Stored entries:

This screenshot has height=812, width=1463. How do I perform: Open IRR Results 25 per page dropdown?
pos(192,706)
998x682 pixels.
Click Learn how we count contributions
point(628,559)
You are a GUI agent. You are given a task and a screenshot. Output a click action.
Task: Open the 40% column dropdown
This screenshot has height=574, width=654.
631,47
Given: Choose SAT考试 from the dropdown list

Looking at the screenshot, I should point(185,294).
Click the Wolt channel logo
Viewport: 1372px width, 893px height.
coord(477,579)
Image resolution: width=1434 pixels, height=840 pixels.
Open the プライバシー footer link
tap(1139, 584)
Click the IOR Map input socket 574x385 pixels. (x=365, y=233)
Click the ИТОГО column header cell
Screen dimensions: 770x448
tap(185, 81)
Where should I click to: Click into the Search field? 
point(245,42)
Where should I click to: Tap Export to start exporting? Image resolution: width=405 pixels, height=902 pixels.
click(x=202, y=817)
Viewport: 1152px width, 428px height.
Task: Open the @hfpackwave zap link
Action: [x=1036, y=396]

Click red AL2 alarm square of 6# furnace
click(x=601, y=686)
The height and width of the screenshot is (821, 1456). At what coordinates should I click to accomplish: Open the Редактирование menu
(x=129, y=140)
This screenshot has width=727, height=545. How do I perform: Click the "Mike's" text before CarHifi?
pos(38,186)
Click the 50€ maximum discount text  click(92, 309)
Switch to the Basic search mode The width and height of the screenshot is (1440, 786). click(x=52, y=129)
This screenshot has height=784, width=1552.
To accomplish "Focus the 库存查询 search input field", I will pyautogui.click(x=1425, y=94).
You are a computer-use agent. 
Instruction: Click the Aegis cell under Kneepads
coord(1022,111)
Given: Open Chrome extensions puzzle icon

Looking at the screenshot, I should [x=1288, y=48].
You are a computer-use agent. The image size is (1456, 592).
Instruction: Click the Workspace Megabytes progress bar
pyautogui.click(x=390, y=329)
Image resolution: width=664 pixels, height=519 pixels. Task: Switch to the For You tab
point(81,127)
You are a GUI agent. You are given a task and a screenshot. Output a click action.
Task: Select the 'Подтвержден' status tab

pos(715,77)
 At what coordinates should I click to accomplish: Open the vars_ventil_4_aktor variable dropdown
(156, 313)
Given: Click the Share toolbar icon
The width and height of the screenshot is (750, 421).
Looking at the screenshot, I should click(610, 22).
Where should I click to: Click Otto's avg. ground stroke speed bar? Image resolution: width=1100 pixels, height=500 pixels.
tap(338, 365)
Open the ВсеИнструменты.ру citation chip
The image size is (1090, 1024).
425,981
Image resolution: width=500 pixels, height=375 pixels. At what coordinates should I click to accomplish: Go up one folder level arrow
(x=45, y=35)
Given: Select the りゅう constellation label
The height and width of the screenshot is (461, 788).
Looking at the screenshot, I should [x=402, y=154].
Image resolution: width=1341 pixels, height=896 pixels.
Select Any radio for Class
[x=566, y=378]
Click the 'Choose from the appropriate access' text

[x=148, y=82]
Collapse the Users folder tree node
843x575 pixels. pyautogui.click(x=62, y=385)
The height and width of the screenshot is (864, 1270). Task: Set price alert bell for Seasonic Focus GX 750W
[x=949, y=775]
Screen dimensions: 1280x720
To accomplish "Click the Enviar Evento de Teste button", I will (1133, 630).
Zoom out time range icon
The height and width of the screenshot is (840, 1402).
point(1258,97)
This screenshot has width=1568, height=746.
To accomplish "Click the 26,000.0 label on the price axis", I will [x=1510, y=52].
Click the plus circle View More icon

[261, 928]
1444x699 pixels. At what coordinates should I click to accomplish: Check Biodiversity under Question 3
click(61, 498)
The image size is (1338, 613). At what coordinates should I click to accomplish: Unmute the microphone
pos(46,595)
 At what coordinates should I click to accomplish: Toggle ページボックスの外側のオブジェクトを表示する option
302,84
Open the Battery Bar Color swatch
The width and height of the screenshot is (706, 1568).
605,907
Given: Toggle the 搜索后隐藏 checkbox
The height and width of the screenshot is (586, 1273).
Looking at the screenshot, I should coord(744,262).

Goal of the exercise: Repeat each record word for word. Do not leave any out.

Answer box:
This screenshot has height=812, width=1463. How do I perform: Open IRR Results 25 per page dropdown?
pos(192,706)
998x682 pixels.
Click Learn how we count contributions
point(628,559)
You are a GUI agent. You are given a task and a screenshot. Output a click action.
Task: Open the 40% column dropdown
This screenshot has height=574, width=654.
631,47
Given: Choose SAT考试 from the dropdown list

Looking at the screenshot, I should point(185,294).
Click the Wolt channel logo
Viewport: 1372px width, 893px height.
coord(477,579)
Image resolution: width=1434 pixels, height=840 pixels.
Open the プライバシー footer link
tap(1139, 584)
Click the IOR Map input socket 574x385 pixels. (x=365, y=233)
Click the ИТОГО column header cell
Screen dimensions: 770x448
tap(185, 81)
Where should I click to: Click into the Search field? 
point(245,42)
Where should I click to: Tap Export to start exporting? Image resolution: width=405 pixels, height=902 pixels.
click(x=202, y=817)
Viewport: 1152px width, 428px height.
Task: Open the @hfpackwave zap link
Action: [x=1036, y=396]

Click red AL2 alarm square of 6# furnace
click(x=601, y=686)
The height and width of the screenshot is (821, 1456). At what coordinates should I click to accomplish: Open the Редактирование menu
(x=129, y=140)
This screenshot has width=727, height=545. How do I perform: Click the "Mike's" text before CarHifi?
pos(38,186)
Click the 50€ maximum discount text  click(92, 309)
Switch to the Basic search mode The width and height of the screenshot is (1440, 786). click(x=52, y=129)
This screenshot has height=784, width=1552.
To accomplish "Focus the 库存查询 search input field", I will pyautogui.click(x=1425, y=94).
You are a computer-use agent. 
Instruction: Click the Aegis cell under Kneepads
coord(1022,111)
Given: Open Chrome extensions puzzle icon

Looking at the screenshot, I should [x=1288, y=48].
You are a computer-use agent. The image size is (1456, 592).
Instruction: Click the Workspace Megabytes progress bar
pyautogui.click(x=390, y=329)
Image resolution: width=664 pixels, height=519 pixels. Task: Switch to the For You tab
point(81,127)
You are a GUI agent. You are given a task and a screenshot. Output a click action.
Task: Select the 'Подтвержден' status tab

pos(715,77)
 At what coordinates should I click to accomplish: Open the vars_ventil_4_aktor variable dropdown
(156, 313)
Given: Click the Share toolbar icon
The width and height of the screenshot is (750, 421).
Looking at the screenshot, I should click(610, 22).
Where should I click to: Click Otto's avg. ground stroke speed bar? Image resolution: width=1100 pixels, height=500 pixels.
tap(338, 365)
Open the ВсеИнструменты.ру citation chip
The image size is (1090, 1024).
425,981
Image resolution: width=500 pixels, height=375 pixels. At what coordinates should I click to accomplish: Go up one folder level arrow
(x=45, y=35)
Given: Select the りゅう constellation label
The height and width of the screenshot is (461, 788).
Looking at the screenshot, I should [x=402, y=154].
Image resolution: width=1341 pixels, height=896 pixels.
Select Any radio for Class
[x=566, y=378]
Click the 'Choose from the appropriate access' text

[x=148, y=82]
Collapse the Users folder tree node
843x575 pixels. pyautogui.click(x=62, y=385)
The height and width of the screenshot is (864, 1270). Task: Set price alert bell for Seasonic Focus GX 750W
[x=949, y=775]
Screen dimensions: 1280x720
To accomplish "Click the Enviar Evento de Teste button", I will (1133, 630).
Zoom out time range icon
The height and width of the screenshot is (840, 1402).
point(1258,97)
This screenshot has width=1568, height=746.
To accomplish "Click the 26,000.0 label on the price axis", I will [x=1510, y=52].
Click the plus circle View More icon

[261, 928]
1444x699 pixels. At what coordinates should I click to accomplish: Check Biodiversity under Question 3
click(61, 498)
The image size is (1338, 613). At what coordinates should I click to accomplish: Unmute the microphone
pos(46,595)
 At what coordinates should I click to accomplish: Toggle ページボックスの外側のオブジェクトを表示する option
302,84
Open the Battery Bar Color swatch
The width and height of the screenshot is (706, 1568).
605,907
Given: Toggle the 搜索后隐藏 checkbox
The height and width of the screenshot is (586, 1273).
Looking at the screenshot, I should coord(744,262).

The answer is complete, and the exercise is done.